We also got a chance to visit the traditional room at the museum, where several artisans spend their day creating beautiful artwork from tusk ivory, whale bone, baleen, and other traditional materials. The students were all excited to see the amazing work of the artists and were able to ask questions about their process turning raw materials into art. After the workshop visit, our guides taught us to say the names of tools and materials we will be using in Inupiaq. We'll be practicing while we work!

Buckets of baleen await use in the traditional room workshop.

Nick snapped this shot of knives (savik) and tools (savalgutit) made with bone and antler handles.

Kirsten, Mike O., and Marina talk with our guide and an artist about his craft.

Our next stop of the day was the second playground, Sadie Neakok Memorial Playground, for more site analysis. The students mapped it out and took in environmental observations while beginning to think of design ideas for the shelters. They couldn't resist testing out the playground for their own use as well...

Kirsten sketches a walrus slide while Marina poses for a picture.

Testing out the court.

After documenting our site, we stopped by a couple of points on the coast to see the location of some historic sod houses similar to ones we had studied in an earlier lecture. All that remains of these ancient homes are some mounds of tundra poking up from the rest, but the landscape around Barrow makes it not so difficult to imagine what it might have been like before the cars and powerlines of modernity came onto the scene. 

Ancient sod hut in the foreground, modern day structures in the back.

Our final field trip of the day was to travel north of Barrow to the cabins at Pigniq.
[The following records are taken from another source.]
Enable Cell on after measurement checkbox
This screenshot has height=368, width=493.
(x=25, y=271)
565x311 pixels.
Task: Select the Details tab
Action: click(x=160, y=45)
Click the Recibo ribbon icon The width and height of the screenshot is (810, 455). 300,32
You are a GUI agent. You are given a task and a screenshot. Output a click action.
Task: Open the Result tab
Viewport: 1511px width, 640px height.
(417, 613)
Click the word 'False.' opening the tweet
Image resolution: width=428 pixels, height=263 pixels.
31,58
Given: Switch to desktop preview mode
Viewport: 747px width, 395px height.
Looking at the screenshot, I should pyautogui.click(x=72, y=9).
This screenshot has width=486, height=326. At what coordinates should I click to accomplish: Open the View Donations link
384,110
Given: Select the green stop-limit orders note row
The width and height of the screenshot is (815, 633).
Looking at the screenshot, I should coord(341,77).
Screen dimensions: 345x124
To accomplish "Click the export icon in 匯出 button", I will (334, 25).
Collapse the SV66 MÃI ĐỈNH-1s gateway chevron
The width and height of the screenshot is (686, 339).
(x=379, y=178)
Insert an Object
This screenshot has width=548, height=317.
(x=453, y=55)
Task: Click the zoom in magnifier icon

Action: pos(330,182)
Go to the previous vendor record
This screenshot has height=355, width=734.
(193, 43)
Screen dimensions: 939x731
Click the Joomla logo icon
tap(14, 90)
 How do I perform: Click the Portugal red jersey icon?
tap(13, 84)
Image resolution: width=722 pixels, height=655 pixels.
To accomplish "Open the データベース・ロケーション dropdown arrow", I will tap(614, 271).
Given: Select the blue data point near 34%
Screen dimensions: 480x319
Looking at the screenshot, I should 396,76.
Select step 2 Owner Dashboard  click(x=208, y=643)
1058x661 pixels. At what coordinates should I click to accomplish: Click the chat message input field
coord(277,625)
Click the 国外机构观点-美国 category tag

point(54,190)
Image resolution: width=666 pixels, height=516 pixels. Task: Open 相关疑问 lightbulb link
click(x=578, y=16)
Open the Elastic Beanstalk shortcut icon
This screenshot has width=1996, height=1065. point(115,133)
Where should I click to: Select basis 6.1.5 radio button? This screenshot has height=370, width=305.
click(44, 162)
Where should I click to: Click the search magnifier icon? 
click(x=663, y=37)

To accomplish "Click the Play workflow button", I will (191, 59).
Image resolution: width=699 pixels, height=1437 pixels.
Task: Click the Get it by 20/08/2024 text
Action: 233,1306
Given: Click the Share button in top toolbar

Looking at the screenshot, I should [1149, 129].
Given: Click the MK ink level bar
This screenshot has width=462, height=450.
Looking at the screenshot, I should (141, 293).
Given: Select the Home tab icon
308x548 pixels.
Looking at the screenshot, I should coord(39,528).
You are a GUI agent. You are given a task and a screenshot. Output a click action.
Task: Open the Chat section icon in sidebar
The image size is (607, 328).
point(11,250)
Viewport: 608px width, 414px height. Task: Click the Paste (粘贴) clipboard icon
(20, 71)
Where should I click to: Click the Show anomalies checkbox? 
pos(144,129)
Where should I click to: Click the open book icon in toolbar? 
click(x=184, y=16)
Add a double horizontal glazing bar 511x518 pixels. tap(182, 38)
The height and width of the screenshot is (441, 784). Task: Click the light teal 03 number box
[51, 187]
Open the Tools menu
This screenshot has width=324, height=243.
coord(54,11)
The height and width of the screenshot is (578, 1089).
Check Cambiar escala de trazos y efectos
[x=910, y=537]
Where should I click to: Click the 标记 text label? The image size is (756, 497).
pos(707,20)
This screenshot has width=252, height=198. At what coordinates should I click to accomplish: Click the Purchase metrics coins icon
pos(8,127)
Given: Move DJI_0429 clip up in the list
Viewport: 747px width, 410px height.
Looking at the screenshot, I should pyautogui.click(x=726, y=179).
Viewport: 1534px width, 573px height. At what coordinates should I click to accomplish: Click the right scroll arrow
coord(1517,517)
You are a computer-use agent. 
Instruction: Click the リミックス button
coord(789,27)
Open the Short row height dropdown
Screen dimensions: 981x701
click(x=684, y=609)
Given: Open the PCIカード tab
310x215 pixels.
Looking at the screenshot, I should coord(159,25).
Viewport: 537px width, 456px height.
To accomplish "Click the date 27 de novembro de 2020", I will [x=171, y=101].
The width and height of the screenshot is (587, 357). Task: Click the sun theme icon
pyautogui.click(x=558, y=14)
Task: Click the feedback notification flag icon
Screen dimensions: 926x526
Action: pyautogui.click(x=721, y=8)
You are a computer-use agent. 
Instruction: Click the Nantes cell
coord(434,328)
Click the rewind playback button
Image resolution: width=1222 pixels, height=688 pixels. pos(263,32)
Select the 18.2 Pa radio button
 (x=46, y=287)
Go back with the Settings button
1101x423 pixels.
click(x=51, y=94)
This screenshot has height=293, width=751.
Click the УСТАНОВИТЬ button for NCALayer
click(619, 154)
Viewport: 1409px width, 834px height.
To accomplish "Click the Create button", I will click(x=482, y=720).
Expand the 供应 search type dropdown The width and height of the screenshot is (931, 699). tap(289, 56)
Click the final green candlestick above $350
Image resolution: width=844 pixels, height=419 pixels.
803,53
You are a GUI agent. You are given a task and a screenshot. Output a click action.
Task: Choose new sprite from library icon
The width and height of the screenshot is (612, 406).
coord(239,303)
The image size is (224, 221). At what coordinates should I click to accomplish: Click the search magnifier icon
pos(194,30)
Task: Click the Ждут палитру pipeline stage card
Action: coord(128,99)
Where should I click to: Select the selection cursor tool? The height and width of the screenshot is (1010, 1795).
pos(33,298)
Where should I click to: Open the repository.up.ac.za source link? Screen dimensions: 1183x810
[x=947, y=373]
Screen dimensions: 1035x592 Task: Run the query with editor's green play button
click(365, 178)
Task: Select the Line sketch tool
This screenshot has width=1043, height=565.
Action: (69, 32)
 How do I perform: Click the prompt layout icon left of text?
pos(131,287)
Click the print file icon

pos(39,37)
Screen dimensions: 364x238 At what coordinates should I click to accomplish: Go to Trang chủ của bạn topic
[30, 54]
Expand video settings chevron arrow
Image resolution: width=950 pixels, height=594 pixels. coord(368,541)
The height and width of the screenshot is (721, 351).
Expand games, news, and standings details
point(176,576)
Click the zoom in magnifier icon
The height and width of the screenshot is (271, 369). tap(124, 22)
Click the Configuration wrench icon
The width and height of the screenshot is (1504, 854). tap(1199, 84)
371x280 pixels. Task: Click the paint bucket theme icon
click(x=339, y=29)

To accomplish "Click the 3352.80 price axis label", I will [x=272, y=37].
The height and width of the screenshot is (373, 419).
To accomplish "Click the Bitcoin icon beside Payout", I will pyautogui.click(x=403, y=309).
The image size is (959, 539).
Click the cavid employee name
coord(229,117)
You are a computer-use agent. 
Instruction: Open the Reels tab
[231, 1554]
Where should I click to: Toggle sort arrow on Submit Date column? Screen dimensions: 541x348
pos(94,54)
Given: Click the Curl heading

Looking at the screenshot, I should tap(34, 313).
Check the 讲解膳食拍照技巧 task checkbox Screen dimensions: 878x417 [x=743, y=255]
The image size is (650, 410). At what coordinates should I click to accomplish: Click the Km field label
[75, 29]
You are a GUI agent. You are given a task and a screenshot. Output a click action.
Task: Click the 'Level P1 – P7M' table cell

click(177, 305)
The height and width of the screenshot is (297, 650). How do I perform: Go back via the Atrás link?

Masaak, the shuttle driver, came with us and gave us the inside scoop, since he owns a couple of cabins in the camp. He told tales of growing up in the small cabin his family still owns, and we all chose a cabin to sketch, observing for each of them orientation, window and door placement, roof structure, and foundation design. 

Masaak talks of earlier times in duck camp while Mike O., Kirsten, and Evelyn listen in.

Umiaq and typical cabin at Pigniq.

Once back in the classroom, we spent the remainder of the afternoon with a structures lesson and 'studio time' - beginning to brainstorm, draw, and model ideas for the playground shelters. 

Marina, Mike O., Joe, and Mike P. demonstrate how tension works while Milly explains.

Ideas were beginning to take shape as we left the shop / studio for the night... looking forward to seeing the progress tomorrow!